### RECORDS FOR THE EXERCISE
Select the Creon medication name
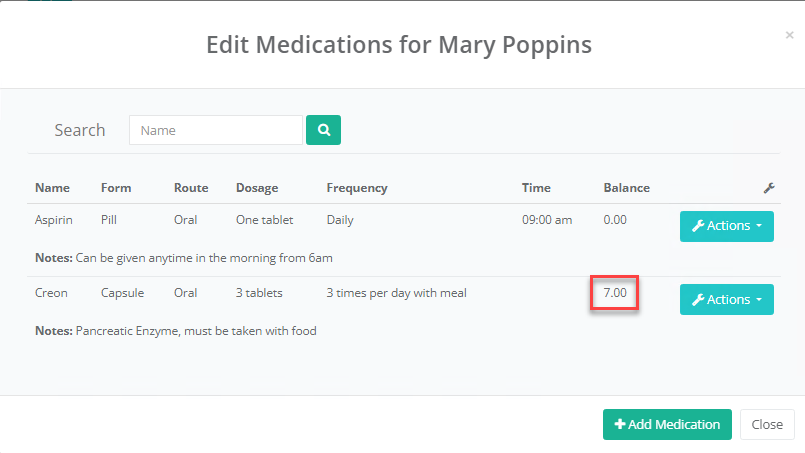 (51, 293)
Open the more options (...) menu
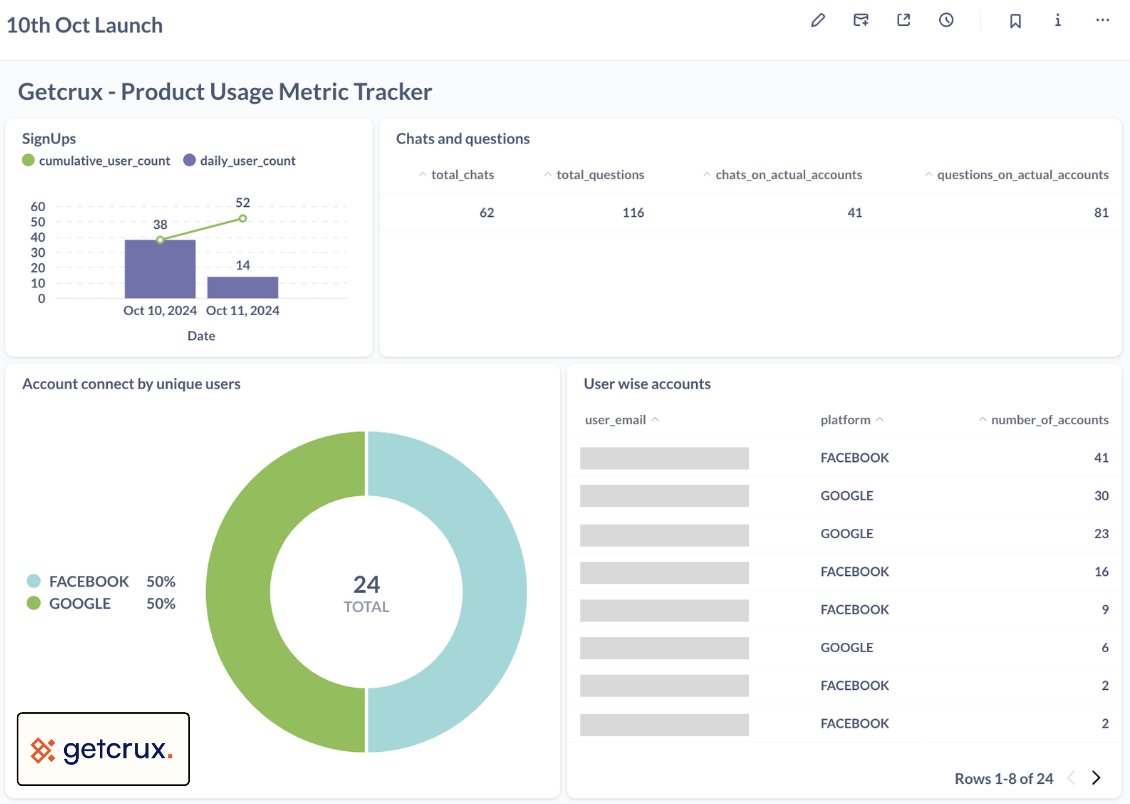Image resolution: width=1130 pixels, height=804 pixels. click(x=1102, y=19)
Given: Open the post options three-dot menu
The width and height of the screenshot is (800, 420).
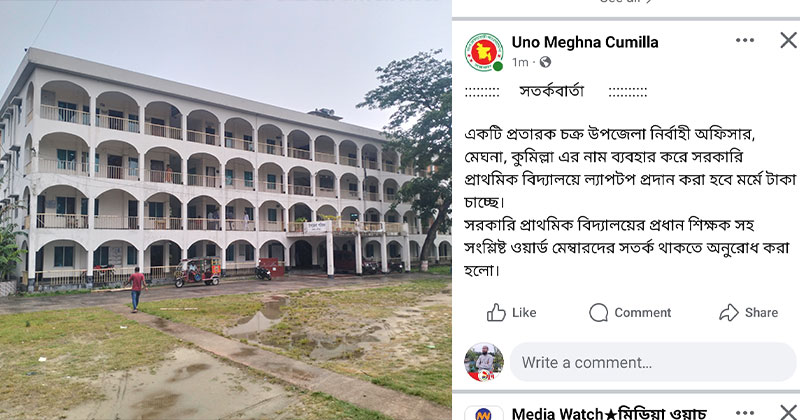Looking at the screenshot, I should coord(744,40).
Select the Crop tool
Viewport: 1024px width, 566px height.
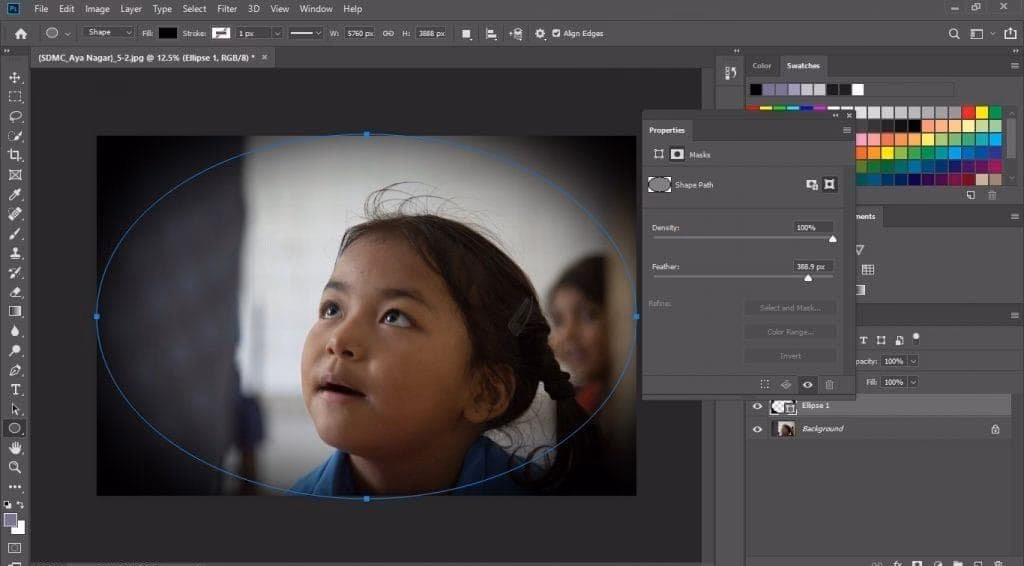pyautogui.click(x=15, y=155)
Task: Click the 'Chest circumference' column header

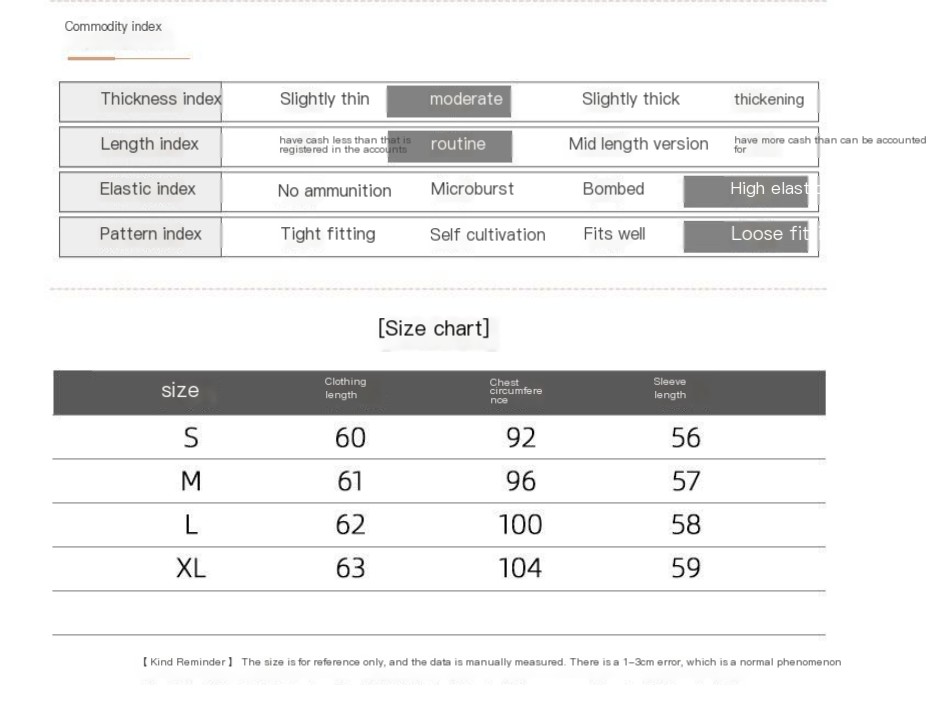Action: pyautogui.click(x=515, y=391)
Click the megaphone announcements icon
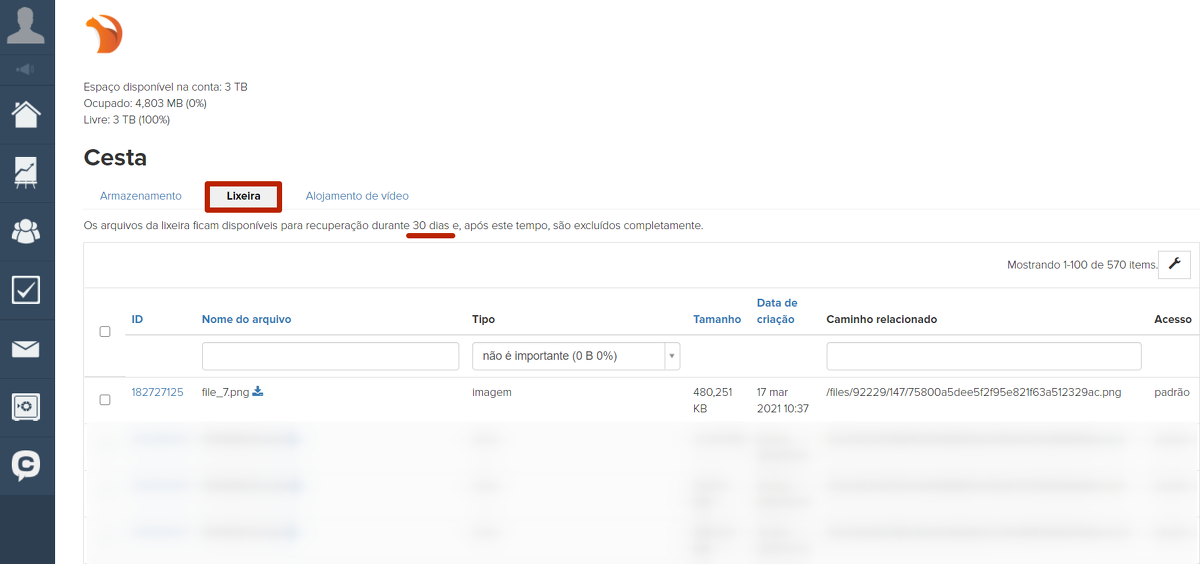The image size is (1200, 564). click(27, 69)
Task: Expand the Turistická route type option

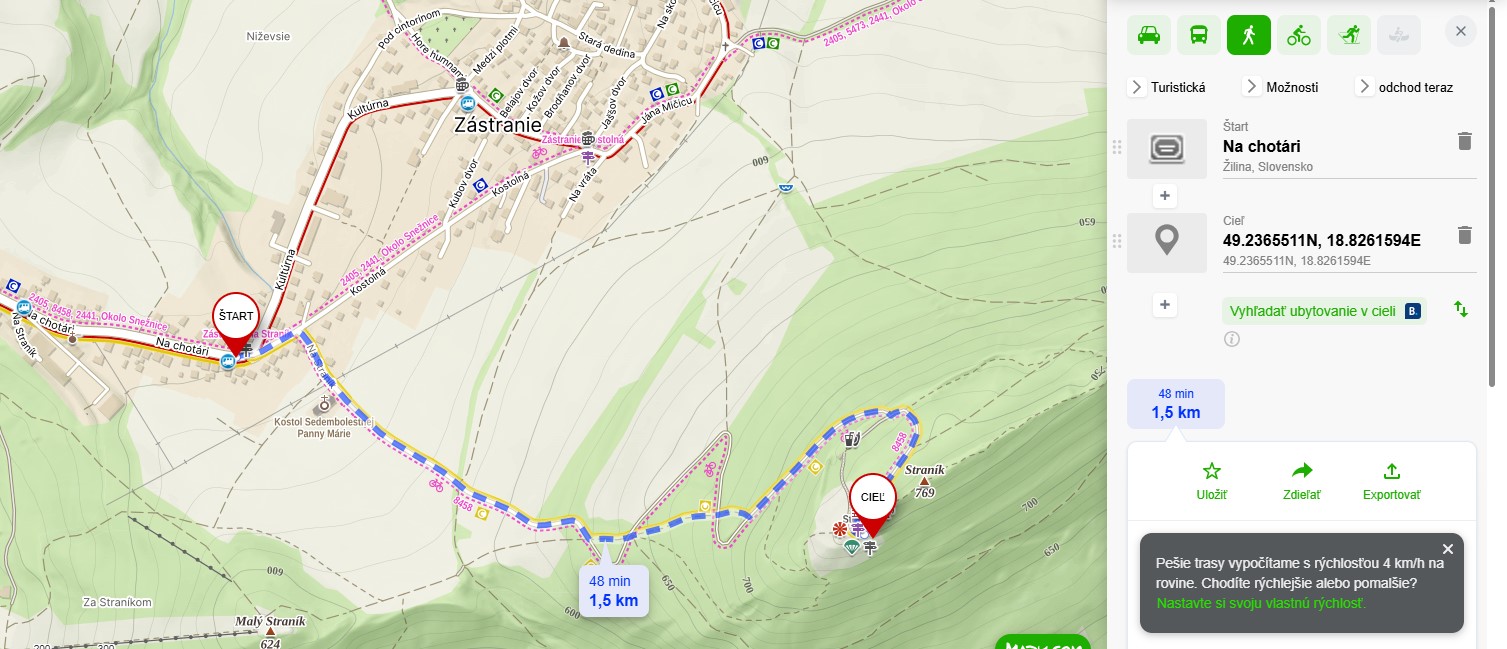Action: pos(1167,87)
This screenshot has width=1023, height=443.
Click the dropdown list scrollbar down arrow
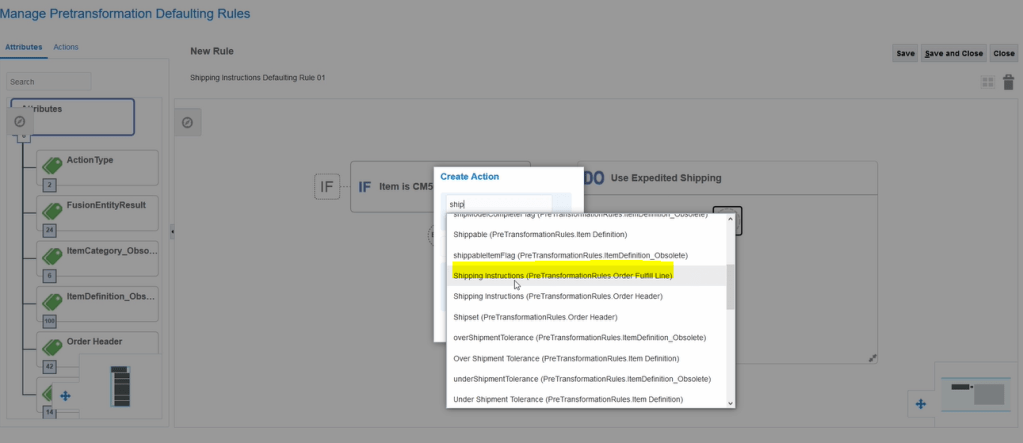[730, 402]
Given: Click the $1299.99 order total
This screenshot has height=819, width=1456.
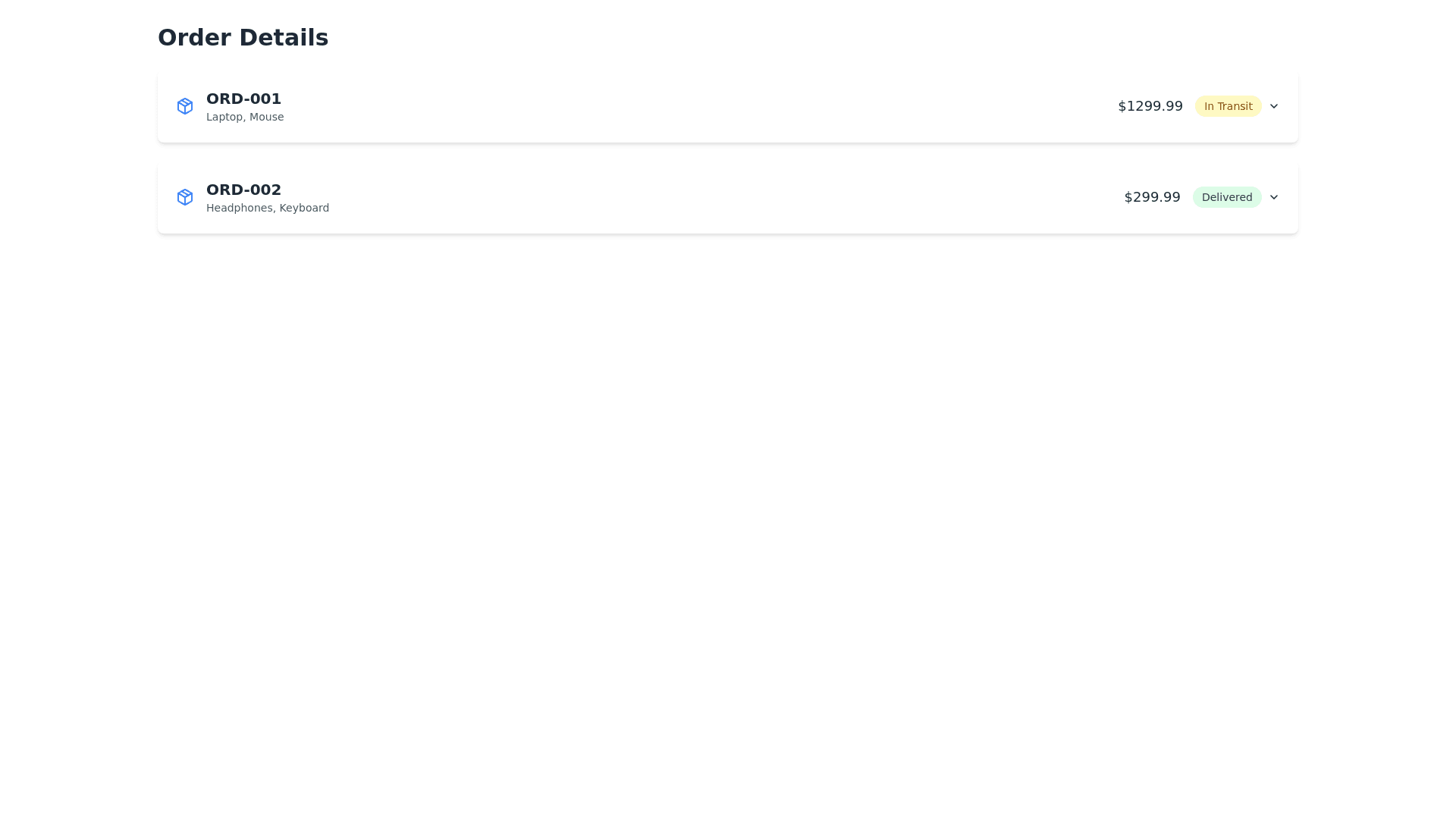Looking at the screenshot, I should coord(1150,106).
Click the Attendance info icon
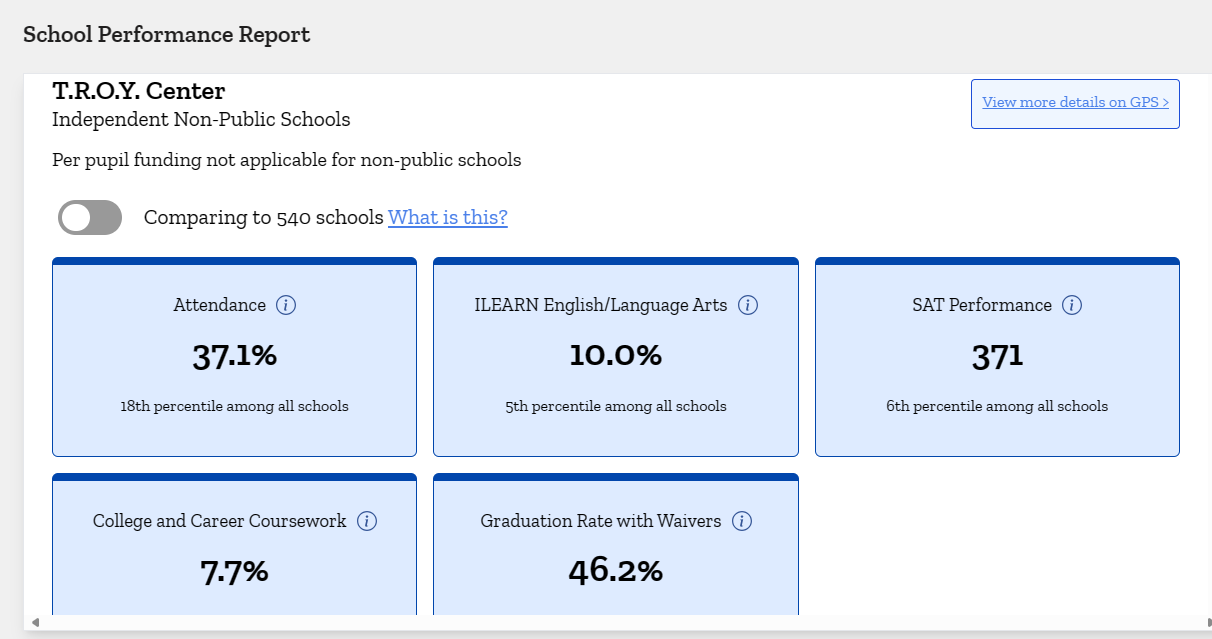The image size is (1212, 639). [x=286, y=305]
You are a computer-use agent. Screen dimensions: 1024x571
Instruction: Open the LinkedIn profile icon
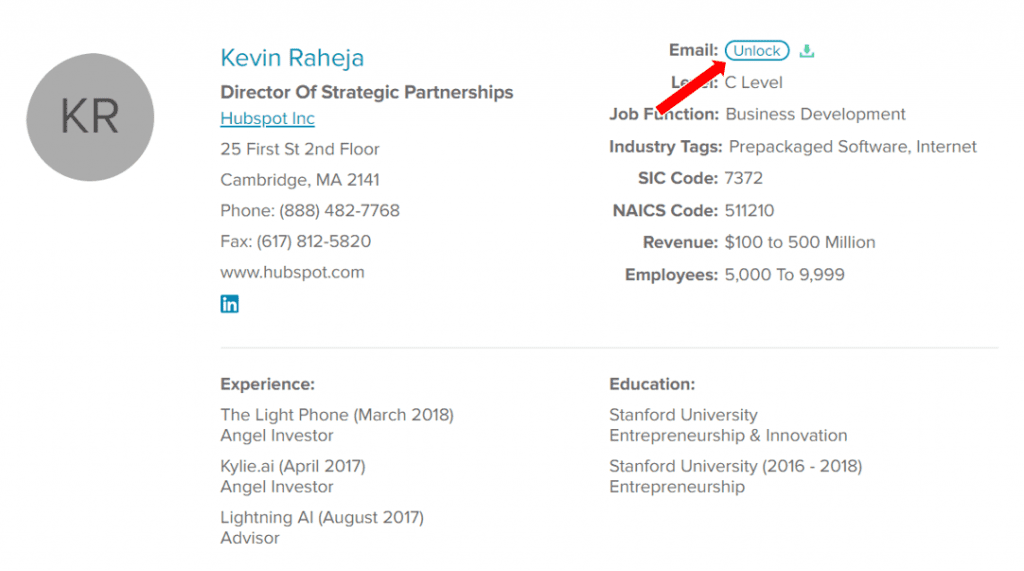pyautogui.click(x=229, y=304)
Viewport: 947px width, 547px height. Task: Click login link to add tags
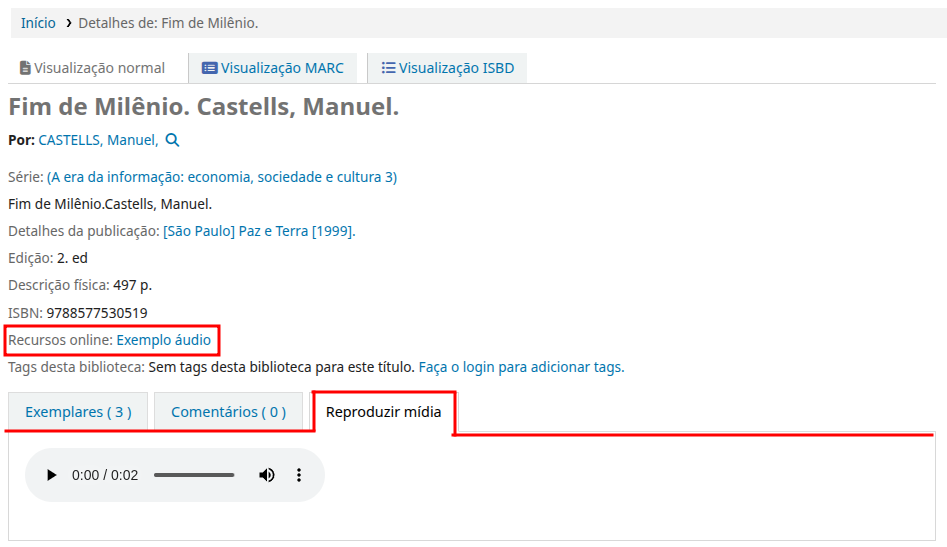tap(521, 367)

### INSTRUCTIONS FOR THE TASK
Could you return each line, unchanged, from the line containing "Select the Crop tool" through the last line of the entries above, leaving out the pictures?

### TASK RESPONSE
Select the Crop tool
Viewport: 1024px width, 566px height.
pyautogui.click(x=15, y=155)
Task: Click the 'Chest circumference' column header

Action: pyautogui.click(x=515, y=391)
Click the megaphone announcements icon
The image size is (1200, 564). click(27, 69)
Task: Expand the Turistická route type option

Action: pos(1167,87)
This screenshot has width=1023, height=443.
Click the dropdown list scrollbar down arrow
[730, 402]
Given: Click the $1299.99 order total
This screenshot has height=819, width=1456.
Looking at the screenshot, I should coord(1150,106).
Click the Attendance info icon
The image size is (1212, 639). [x=286, y=305]
You are a computer-use agent. Screen dimensions: 1024x571
Instruction: Open the LinkedIn profile icon
pyautogui.click(x=229, y=304)
Viewport: 947px width, 547px height. Task: Click login link to add tags
tap(521, 367)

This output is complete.